[Opening Provided records section]

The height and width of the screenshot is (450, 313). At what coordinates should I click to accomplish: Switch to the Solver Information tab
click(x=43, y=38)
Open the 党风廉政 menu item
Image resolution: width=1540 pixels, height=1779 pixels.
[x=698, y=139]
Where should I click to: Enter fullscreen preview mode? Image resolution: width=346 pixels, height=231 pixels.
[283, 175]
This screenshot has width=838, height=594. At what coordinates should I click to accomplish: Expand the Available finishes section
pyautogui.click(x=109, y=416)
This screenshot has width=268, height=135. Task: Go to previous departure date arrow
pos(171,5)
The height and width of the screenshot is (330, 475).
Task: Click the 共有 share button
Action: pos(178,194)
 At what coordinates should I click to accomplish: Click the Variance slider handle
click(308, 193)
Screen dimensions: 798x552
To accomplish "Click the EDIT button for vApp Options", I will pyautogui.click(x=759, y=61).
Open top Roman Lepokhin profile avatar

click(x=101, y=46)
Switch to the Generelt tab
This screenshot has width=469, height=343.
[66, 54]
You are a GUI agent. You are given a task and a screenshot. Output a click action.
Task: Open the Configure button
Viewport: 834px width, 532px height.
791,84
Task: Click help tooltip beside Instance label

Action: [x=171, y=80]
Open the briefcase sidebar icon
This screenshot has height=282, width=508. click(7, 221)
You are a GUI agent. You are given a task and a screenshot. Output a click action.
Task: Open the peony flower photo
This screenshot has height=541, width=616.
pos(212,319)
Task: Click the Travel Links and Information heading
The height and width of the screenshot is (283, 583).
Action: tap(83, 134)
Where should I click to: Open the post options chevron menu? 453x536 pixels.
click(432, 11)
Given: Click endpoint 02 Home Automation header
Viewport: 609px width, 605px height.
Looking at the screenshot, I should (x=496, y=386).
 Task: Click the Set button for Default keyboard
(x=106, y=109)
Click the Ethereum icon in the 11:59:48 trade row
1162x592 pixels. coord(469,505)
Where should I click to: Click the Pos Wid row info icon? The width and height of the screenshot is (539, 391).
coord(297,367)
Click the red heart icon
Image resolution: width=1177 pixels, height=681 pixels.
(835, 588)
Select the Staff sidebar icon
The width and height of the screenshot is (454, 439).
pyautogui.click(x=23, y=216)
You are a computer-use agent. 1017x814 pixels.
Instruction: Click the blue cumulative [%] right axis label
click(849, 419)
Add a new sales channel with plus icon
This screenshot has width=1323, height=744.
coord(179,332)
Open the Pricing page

[Closing Provided records section]

## Problem
Extract each record, keeping it identical to the original.

## Task output
The height and width of the screenshot is (450, 313). At what coordinates should I click to accomplish: Switch to the Solver Information tab
click(x=43, y=38)
Open the 党风廉政 menu item
Image resolution: width=1540 pixels, height=1779 pixels.
[x=698, y=139]
Where should I click to: Enter fullscreen preview mode? Image resolution: width=346 pixels, height=231 pixels.
[283, 175]
This screenshot has width=838, height=594. At what coordinates should I click to accomplish: Expand the Available finishes section
pyautogui.click(x=109, y=416)
This screenshot has width=268, height=135. Task: Go to previous departure date arrow
pos(171,5)
The height and width of the screenshot is (330, 475).
Task: Click the 共有 share button
Action: pos(178,194)
 At what coordinates should I click to accomplish: Click the Variance slider handle
click(308, 193)
Screen dimensions: 798x552
To accomplish "Click the EDIT button for vApp Options", I will pyautogui.click(x=759, y=61).
Open top Roman Lepokhin profile avatar

click(x=101, y=46)
Switch to the Generelt tab
This screenshot has width=469, height=343.
[66, 54]
You are a GUI agent. You are given a task and a screenshot. Output a click action.
Task: Open the Configure button
Viewport: 834px width, 532px height.
791,84
Task: Click help tooltip beside Instance label

Action: [x=171, y=80]
Open the briefcase sidebar icon
This screenshot has height=282, width=508. click(7, 221)
You are a GUI agent. You are given a task and a screenshot. Output a click action.
Task: Open the peony flower photo
This screenshot has height=541, width=616.
pos(212,319)
Task: Click the Travel Links and Information heading
The height and width of the screenshot is (283, 583).
Action: tap(83, 134)
Where should I click to: Open the post options chevron menu? 453x536 pixels.
click(432, 11)
Given: Click endpoint 02 Home Automation header
Viewport: 609px width, 605px height.
Looking at the screenshot, I should (x=496, y=386).
 Task: Click the Set button for Default keyboard
(x=106, y=109)
Click the Ethereum icon in the 11:59:48 trade row
1162x592 pixels. coord(469,505)
Where should I click to: Click the Pos Wid row info icon? The width and height of the screenshot is (539, 391).
coord(297,367)
Click the red heart icon
Image resolution: width=1177 pixels, height=681 pixels.
(835, 588)
Select the Staff sidebar icon
The width and height of the screenshot is (454, 439).
pyautogui.click(x=23, y=216)
You are a computer-use agent. 1017x814 pixels.
Instruction: Click the blue cumulative [%] right axis label
click(849, 419)
Add a new sales channel with plus icon
This screenshot has width=1323, height=744.
coord(179,332)
Open the Pricing page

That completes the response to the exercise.